> Problems to work on
1) Using the text on Canadian nuclear research below, explain in one to three sentences why the Canadian nuclear industry plans to treat foodstuffs with gamma radiation from cobalt-60.
2) Please rewrite the paragraph beginning "The irradiation process can create" in the text on Canadian nuclear research below as a short bulleted list that keeps its main facts.

> Page extract
☆ ☆ ☆ ☆
Research

This underground chamber at Lac du Bonnet, Manitoba, was dug to test pre-Cambrian granite as a possible repository for high-level radioactive wastes.

Research Reactors

Scientists employ research reactors to study the atomic properties of matter. When non-radioactive materials are bombarded by neutrons inside a reactor, they become radioactive, making high precision chemical analyses possible.

Isotope Production

Radioactive isotopes can be produced in abundance in research reactors; these are sold for use in medicine, industry and science. Canada is the world's largest supplier of molybdenum-99 and cobalt-60.

In addition to the large research and isotope production reactors at Chalk River, several universities in Canada have their own research reactors.

Food Irradiation

In an effort to find new markets for isotopes, the Canadian nuclear industry intends to use gamma radiation from cobalt-60 to kill insects and microbes in spices, fruit, poultry, grain and other foodstuffs. The purpose is to prolong shelf-life. A similar technology is used to sterilize medical equipment.

The irradiation process can create new chemical substances (radiolytic products) in the food, some of which are carcinogenic. As well, irradiation can eliminate or reduce vitamins and minerals, including vitamin A, thiamine, B2, B3, B6, B12, folic acid, C, E and amino acids. The loss can vary between 20 and 80 percent.

The industry proposes that irradiated food be labeled inconspicuously to minimize consumer anxiety.

District Heating Reactors

Small reactors can provide hot water or steam to heat a group of buildings. At Whiteshell, a prototype district heating reactor was built but never licensed for full power operation. Two universities in Quebec and Saskatchewan refused offers of free district heating reactors. Canadian research on such reactors has since been suspended.

Geologic Disposal

At the Underground Research Laboratory in Manitoba, a shaft has been sunk 500 meters down into the hard rock of the Canadian Shield and underground chambers have been excavated. The aim is to explore the possibility of permanent burial of high level radioactive waste.

The Government of Manitoba has outlawed the import of high level waste into Manitoba for the purpose of burial.

High Level Liquid Radwastes

Scientists at Whiteshell have studied the solidification of high level radioactive liquid waste left over from reprocessing spent nuclear fuel.
☆ ☆ ☆ ☆
> Data excerpt

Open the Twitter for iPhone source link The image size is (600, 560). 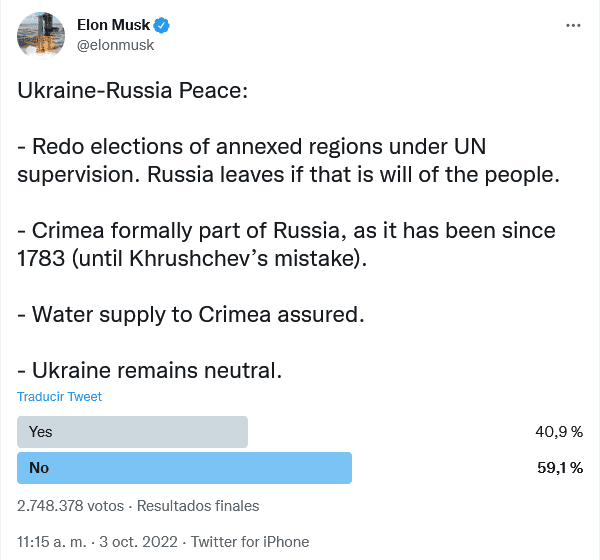click(250, 542)
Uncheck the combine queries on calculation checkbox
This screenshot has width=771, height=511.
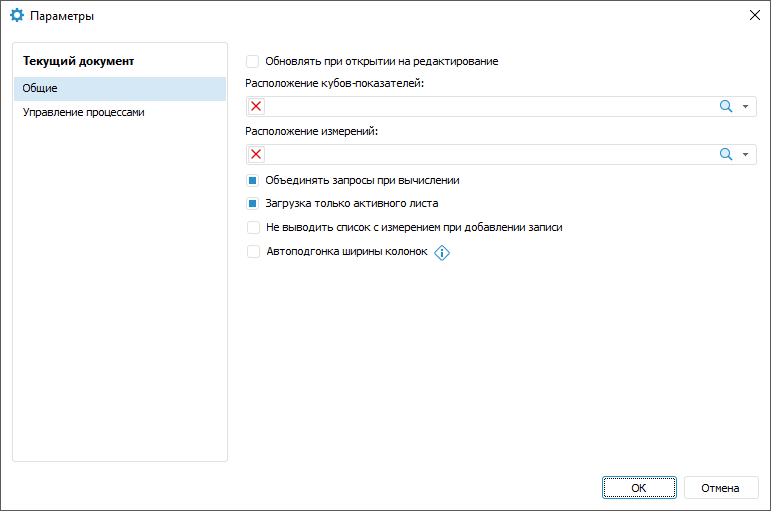click(253, 181)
☆ ☆ ☆ ☆
> Numbered responses
1) The industry is trying to find new markets for isotopes. The radiation would kill insects and microbes in spices, fruit, poultry, grain and other foodstuffs to prolong their shelf-life.

2)
- Irradiation can create new chemical substances (radiolytic products) in food, and some of them are carcinogenic.
- It can eliminate or reduce vitamins and minerals, including vitamin A, thiamine, B2, B3, B6, B12, folic acid, C, E and amino acids.
- The loss can range from 20 to 80 percent.